Health Management center Xiangya Hospital, Central South University, China.
Heliyon. 2024 Jun 15;10(12):e33088. doi: 10.1016/j.heliyon.2024.e33088. eCollection 2024 Jun 30.
The inflammatory response plays a crucial role in determining the prognosis and therapeutic response of skin cutaneous melanoma (SKCM). However, the molecular subtypes based on the inflammatory response and their clinical significance in SKCM have not been extensively studied. Clustering analyses to identify inflammation subtypes of SKCM based on the expression levels of inflammation response gene. We identified three subtypes: Inflammation_H, Inflammation_M, and Inflammation_L, which offer a more nuanced understanding of the complex relationship between inflammation and SKCM. The Inflammation_H subtype is associated with the most favourable prognosis, and is characterised by high levels of immune infiltrates and PD-L1 expression, low levels of stemness, high differentiation, and high genomic stability. In contrast, the Inflammation_L subtype has the least favourable prognosis, with the lowest levels of immune infiltrates and PD-L1 expression, high levels of stemness, low differentiation, and low genomic stability. In addition, the Inf-score, which is a linear risk scoring model based on the expression levels of inflammatory response genes, can be a useful tool for clinicians to assess SKCM prognosis and guide therapeutic decisions. This scoring model shows promise for clinical use in predicting patient outcomes and helps clinicians tailor treatments for individual patients. In conclusion, these findings represent a significant contribution to our understanding of the molecular subtypes of SKCM based on the levels of inflammatory response genes and their potential clinical significance. However, further studies are necessary to validate these findings and explore the underlying mechanisms of different subtypes.

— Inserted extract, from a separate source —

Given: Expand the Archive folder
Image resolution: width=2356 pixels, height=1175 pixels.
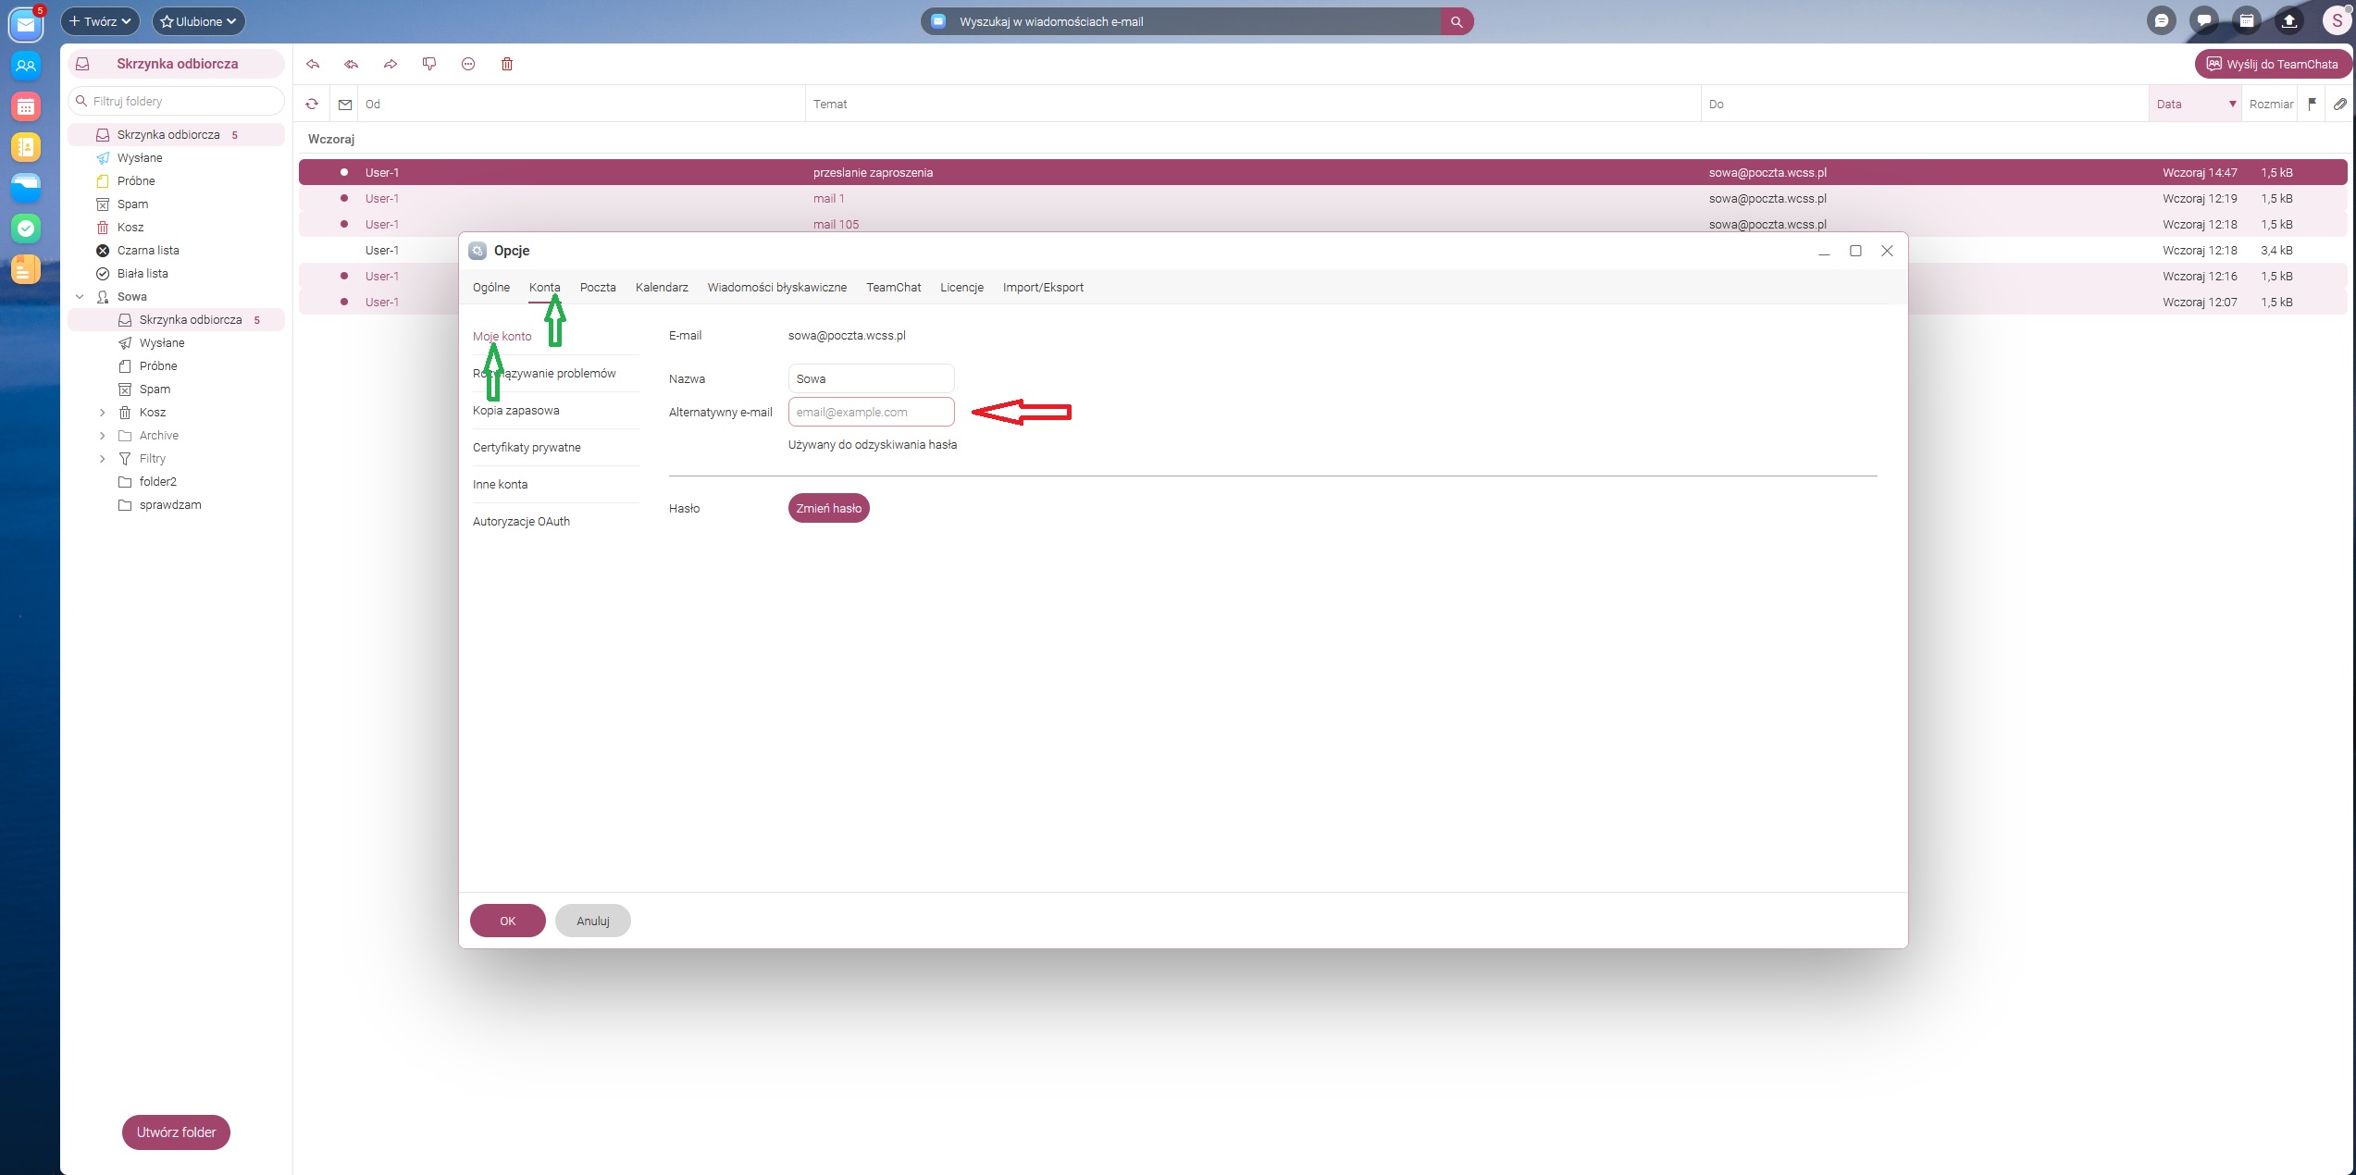Looking at the screenshot, I should [103, 436].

炎症反应在决定皮肤黑色素瘤(SKCM)的预后和治疗反应中起着关键作用。然而,基于炎症反应的分子亚型及其在SKCM中的临床意义尚未得到广泛研究。通过聚类分析,根据炎症反应基因的表达水平来识别SKCM的炎症亚型。我们确定了三种亚型:炎症_H型、炎症_M型和炎症_L型,这为更细致地理解炎症与SKCM之间的复杂关系提供了依据。炎症_H亚型与最有利的预后相关,其特征是免疫浸润和PD-L1表达水平高、干性水平低、分化程度高以及基因组稳定性高。相比之下,炎症_L亚型的预后最不利,免疫浸润和PD-L1表达水平最低、干性水平高、分化程度低以及基因组稳定性低。此外,Inf评分是一种基于炎症反应基因表达水平的线性风险评分模型,可作为临床医生评估SKCM预后和指导治疗决策的有用工具。这种评分模型在预测患者预后方面显示出临床应用前景,并有助于临床医生为个体患者量身定制治疗方案。总之,这些发现为我们基于炎症反应基因水平对SKCM分子亚型及其潜在临床意义的理解做出了重大贡献。然而,需要进一步研究来验证这些发现并探索不同亚型的潜在机制。